Identification of significant immune-related genes for epilepsy via bioinformatics analysis.

ABSTRACT

BACKGROUND: Epilepsy is one of the most common neurological disorders, but its underlying mechanism has remained obscure, and the role of immune-related genes (IRGs) in epilepsy have not yet been investigated. Therefore, in this study, we explored the association between IRGs and epilepsy. METHODS: An IRG list was collected from the ImmPort database. The gene expression profiles of GSE143272 were collected from the Gene Expression Omnibus (GEO) database (https//www.ncbi.nlm.nih.gov/geo/). Differentially expressed genes (DEGs) between epilepsy and normal samples were analyzed, and the intersections between IRGs and DEGs were identified using the VennDiagram package, with the intersected genes subjected to further analysis. Enrichment function for intersected genes were performed, constructed a protein-protein interaction (PPI) network via the Search Tool for the Retrieval of Interacting Genes/Proteins (STRING) database, and the hub genes (top 10) of the PPI network were calculated by the cytoHubba plug-in in Cytoscape. The top correlated genes were selected to perform correlation analysis with immune cells infiltration and expression levels. Finally, we performed validation of the top correlated genes transcriptional expression levels using an animal model. RESULTS: There were a total of 245 DEGs detected in GSE143272, among which 143 were upregulated and 102 downregulated genes in epilepsy. A total of 44 differential IRGs were obtained via intersection of DEGs and IRGs.
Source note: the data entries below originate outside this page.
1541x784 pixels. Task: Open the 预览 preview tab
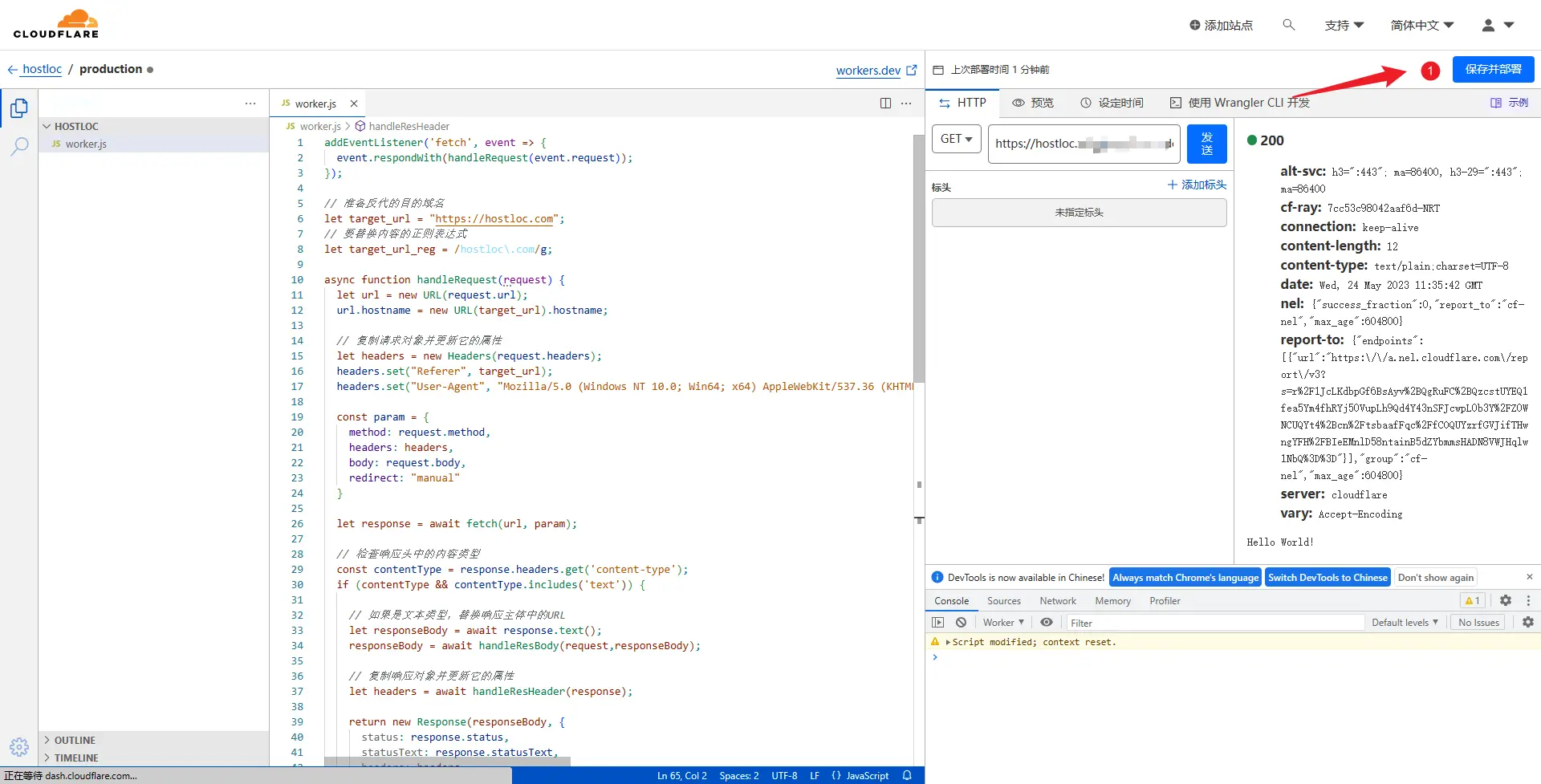(1033, 103)
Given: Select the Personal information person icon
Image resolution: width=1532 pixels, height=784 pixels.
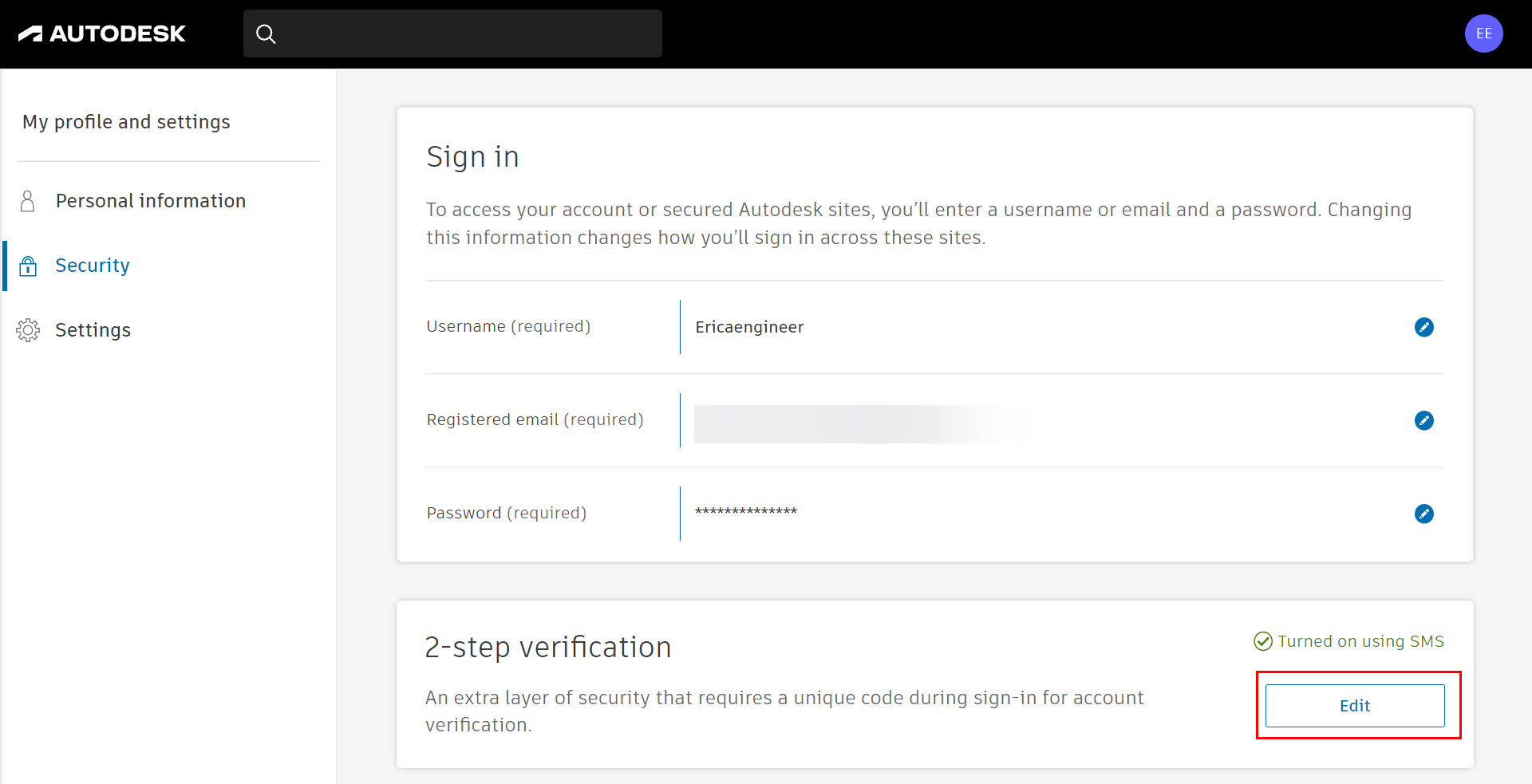Looking at the screenshot, I should tap(28, 201).
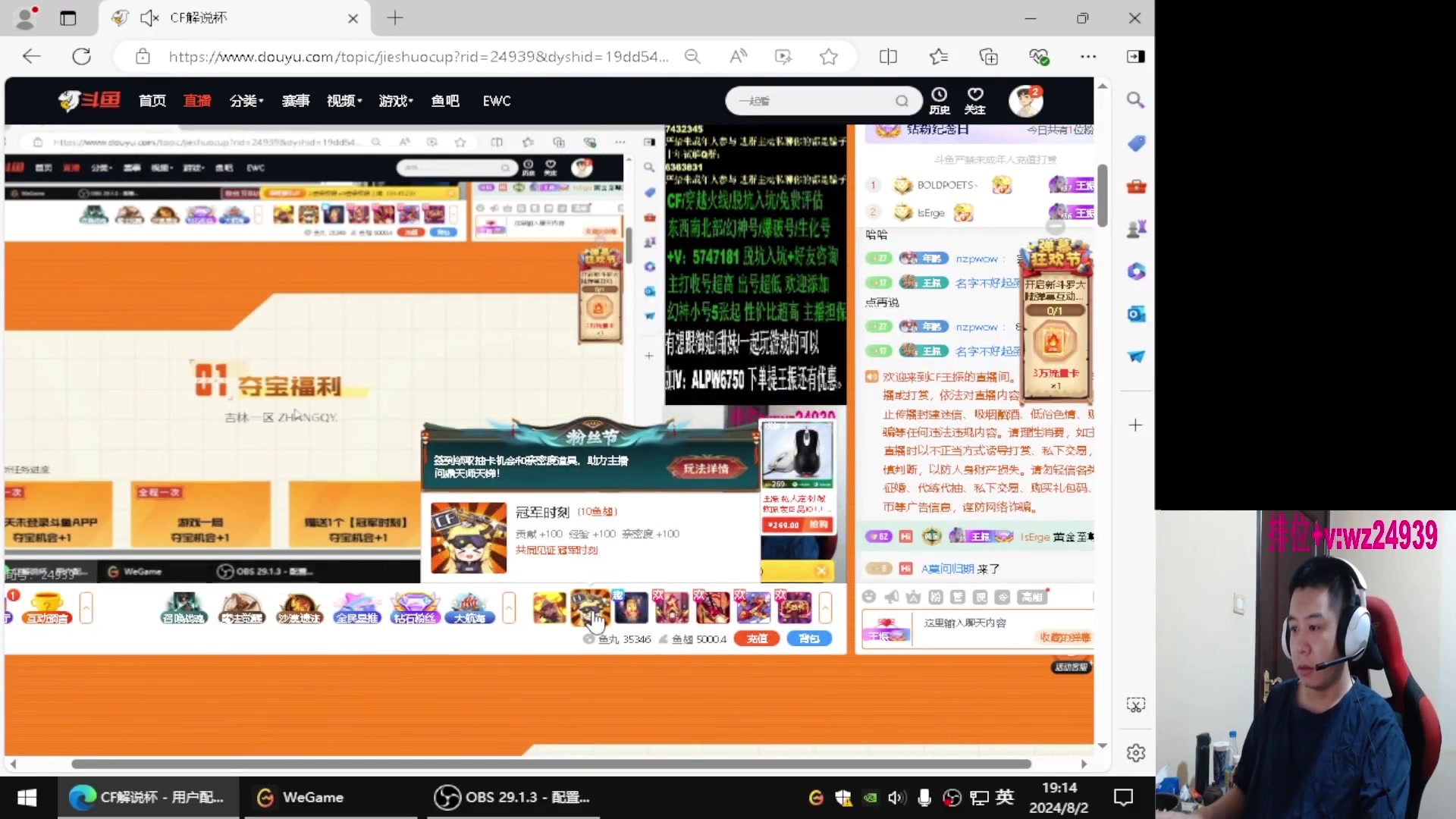Toggle the speaker volume icon in system tray

897,797
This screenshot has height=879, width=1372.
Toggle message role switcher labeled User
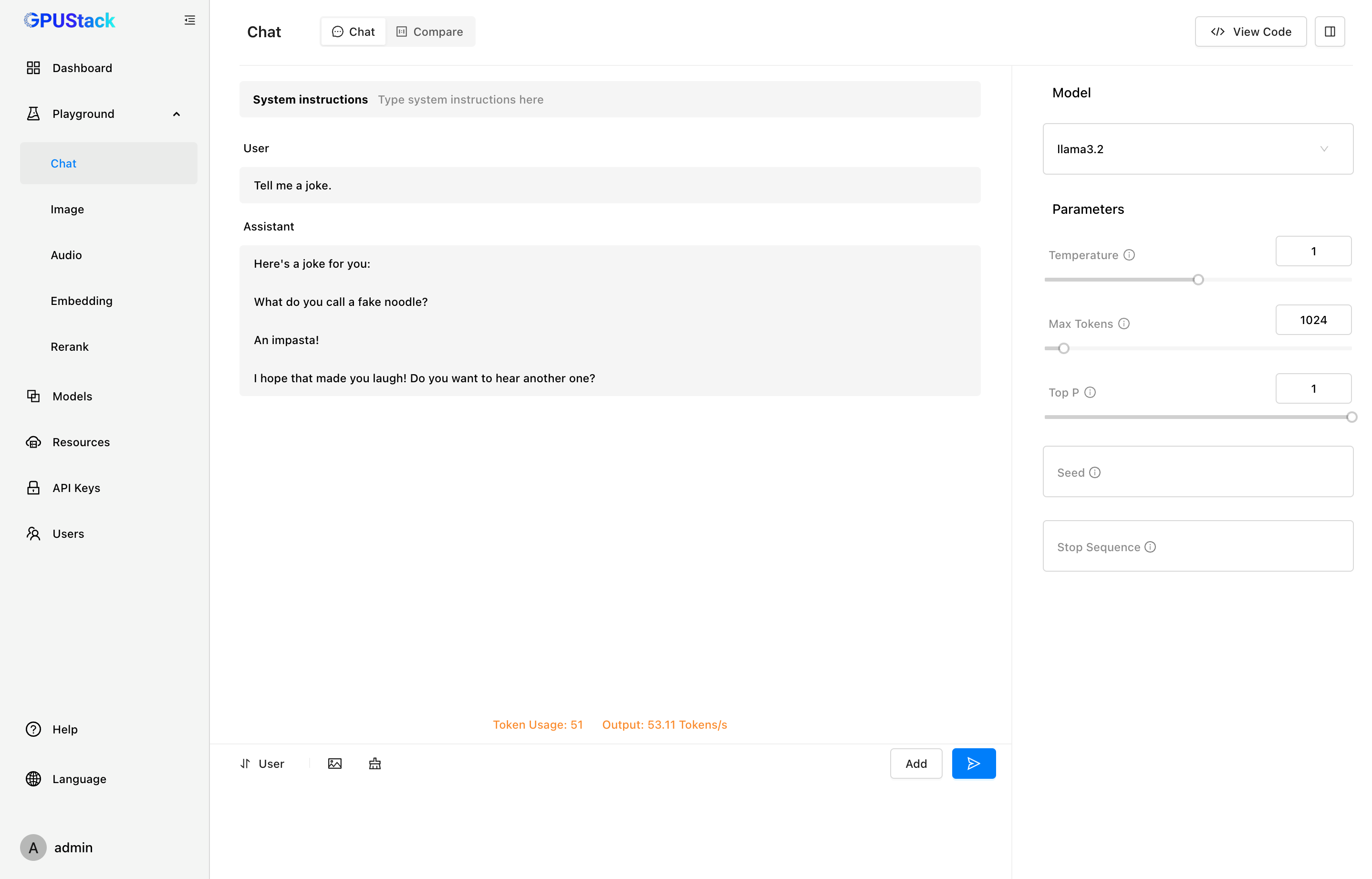[x=262, y=764]
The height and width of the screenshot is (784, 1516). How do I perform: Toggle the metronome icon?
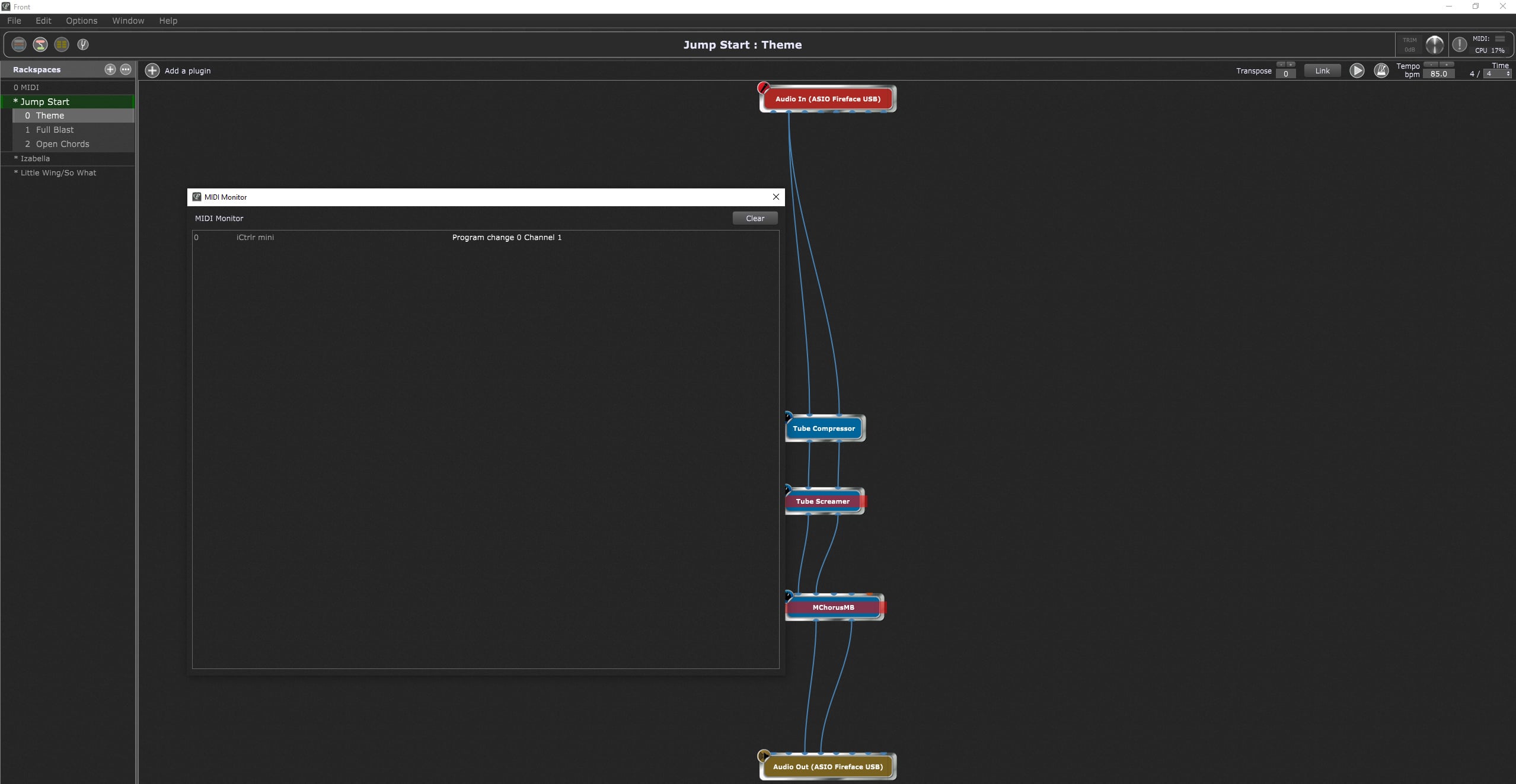pyautogui.click(x=1381, y=71)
Enrichment function analysis of DEGs showed that they played a significant role in immune response. The gene CXCL1 was the most correlated with other differentially expressed IRGs via the PPI network. The results of immune cell infiltration analysis indicated that epilepsy patients had higher activated mast cells infiltration (P=0.021), but lower activated CD4 memory T cells (P=0.001), resting CD4 memory T cells (P=0.011), and gamma delta T cells (P=0.038) infiltration. It was revealed that CXCL1 and activated mast cells (R=0.25, P=0.019) and neutrophils (R=0.3, P=0.0043), and a negative correlation with T cells gamma delta (R=-0.25, P=0.018). The levels of CXCL1 expression were significantly lower in epilepsy patients than those in normal samples. CONCLUSIONS: In this study, the results showed that IRGs such as CXCL1 have a significant influence on epilepsy via regulation of immune cells infiltration.